EXERCISE INSTRUCTIONS: The records that follow are to be transcribed in full, leaving out each picture.

EXERCISE DATA below:

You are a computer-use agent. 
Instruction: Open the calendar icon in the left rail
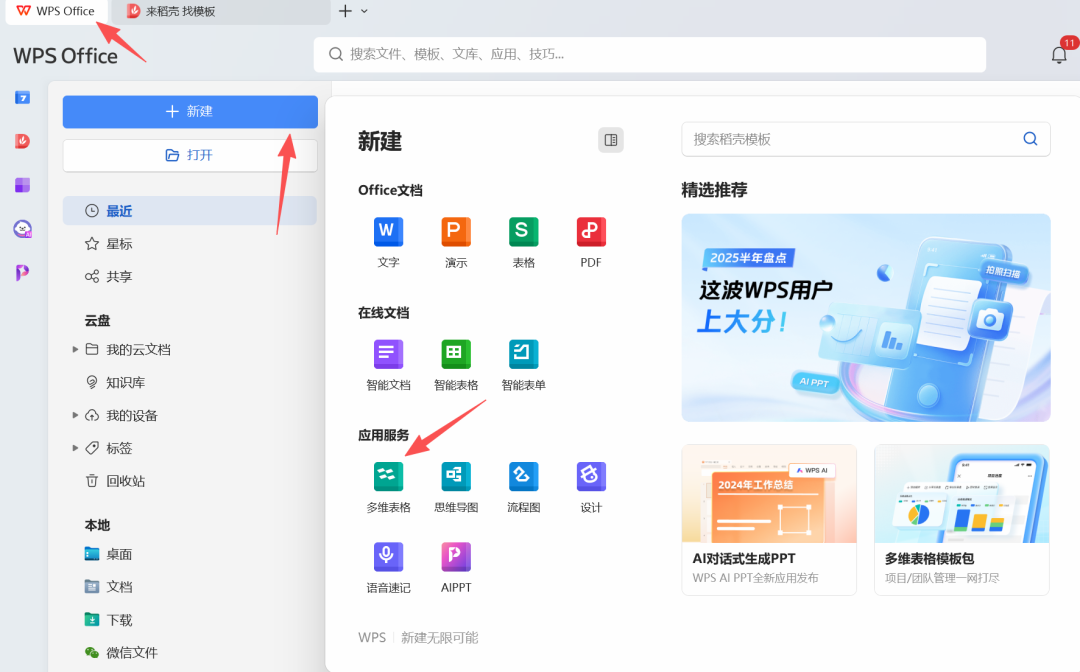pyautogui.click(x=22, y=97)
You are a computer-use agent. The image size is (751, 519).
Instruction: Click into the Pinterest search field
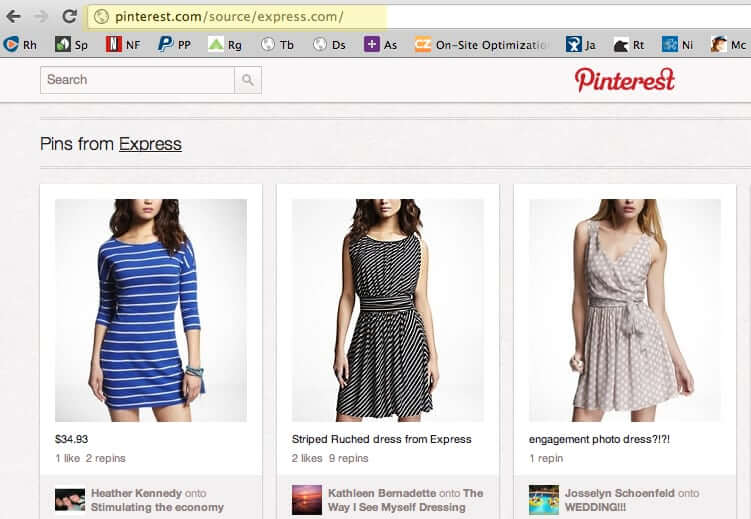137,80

End of EXERCISE DATA.

WORKED SOLUTION:
You are a computer-use agent. 
Instruction: Open the calendar icon in the left rail
pyautogui.click(x=22, y=97)
You are a computer-use agent. The image size is (751, 519).
Instruction: Click into the Pinterest search field
137,80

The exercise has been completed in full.